Perkele works with existing PC banking Trojans that modify banking websites as the victim attempts to access his online bank account. The altered site prompts users to install a "security certificate" on their smartphones, which is actually Perkele.

[ Most Mobile Malware Hits Android Devices ]

Once installed, Perkele secretly waits for the user to log into his online bank account, then copies the two-step authentication code and sends it to the controller of the PC banking Trojan, who uses it to log into the victim's account.

According to Krebs, Perkele targets Citibank, HSBC, ING, Barclays and other financial institutions in 10 countries.

Yet Perkele is hardly the biggest threat out there for Android users.
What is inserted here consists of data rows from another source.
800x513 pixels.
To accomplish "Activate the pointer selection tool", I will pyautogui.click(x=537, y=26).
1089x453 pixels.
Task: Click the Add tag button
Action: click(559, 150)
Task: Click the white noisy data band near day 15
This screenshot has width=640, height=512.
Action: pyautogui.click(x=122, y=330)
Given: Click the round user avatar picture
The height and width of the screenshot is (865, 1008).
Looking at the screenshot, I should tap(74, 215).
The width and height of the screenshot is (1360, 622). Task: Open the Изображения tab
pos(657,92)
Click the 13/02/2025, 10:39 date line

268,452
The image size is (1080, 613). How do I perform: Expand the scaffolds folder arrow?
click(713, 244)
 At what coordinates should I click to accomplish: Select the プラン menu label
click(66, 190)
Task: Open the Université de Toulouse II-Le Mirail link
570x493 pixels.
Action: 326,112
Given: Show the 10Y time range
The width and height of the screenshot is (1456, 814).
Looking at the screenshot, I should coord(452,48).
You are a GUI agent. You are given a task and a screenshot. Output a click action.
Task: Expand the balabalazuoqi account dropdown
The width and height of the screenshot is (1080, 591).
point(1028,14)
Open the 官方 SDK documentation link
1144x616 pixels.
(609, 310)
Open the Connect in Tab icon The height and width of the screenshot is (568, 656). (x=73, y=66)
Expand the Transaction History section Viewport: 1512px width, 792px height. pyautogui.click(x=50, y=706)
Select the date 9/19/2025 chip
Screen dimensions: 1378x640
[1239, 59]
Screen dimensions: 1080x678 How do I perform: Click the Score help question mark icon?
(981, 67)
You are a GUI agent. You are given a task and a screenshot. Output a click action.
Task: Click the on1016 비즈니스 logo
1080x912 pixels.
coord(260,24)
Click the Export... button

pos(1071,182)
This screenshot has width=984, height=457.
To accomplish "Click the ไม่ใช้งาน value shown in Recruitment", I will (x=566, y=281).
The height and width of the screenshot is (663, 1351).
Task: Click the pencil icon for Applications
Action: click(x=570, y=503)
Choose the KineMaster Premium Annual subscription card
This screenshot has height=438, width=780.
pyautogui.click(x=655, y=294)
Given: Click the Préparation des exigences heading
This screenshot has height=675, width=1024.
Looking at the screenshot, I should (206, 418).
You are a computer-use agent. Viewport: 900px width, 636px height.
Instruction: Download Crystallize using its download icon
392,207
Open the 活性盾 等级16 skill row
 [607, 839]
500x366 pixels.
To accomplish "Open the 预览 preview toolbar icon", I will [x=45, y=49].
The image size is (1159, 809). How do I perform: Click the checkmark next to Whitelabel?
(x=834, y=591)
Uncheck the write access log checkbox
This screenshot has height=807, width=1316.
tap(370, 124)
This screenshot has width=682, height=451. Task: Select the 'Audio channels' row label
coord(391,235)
Other banking Trojans, such as Zitmo or "ZeuS in the Mobile," are more dangerous because they manipulate both the PC and mobile connections between the victim and his bank at the same time.

Android users can best protect themselves by paying attention to app-installation permissions and making sure new apps are scanned by Android anti-virus software or by Google's on-phone malware scanner (available only for Android 4.2 so far).

Users should also check their Android security settings to make sure their smartphones or tablets cannot accept app installations from "unknown sources" outside Google Play. That won't stop corrupted Google Play apps, but it will stop lower-level stuff like Perkele.

Unlike Apple, Google lets its app developers test and upload apps to the app store themselves. Google's Bouncer software runs all uploaded software through an emulator meant to catch malicious apps, but malware still gets through.

Generally, when malware or other Android apps that violate Google's terms and conditions are discovered, Google removes all apps by that developer from the Play Store.

It'll be interesting to see what happens if a single developer is tied to both legitimate and malicious apps.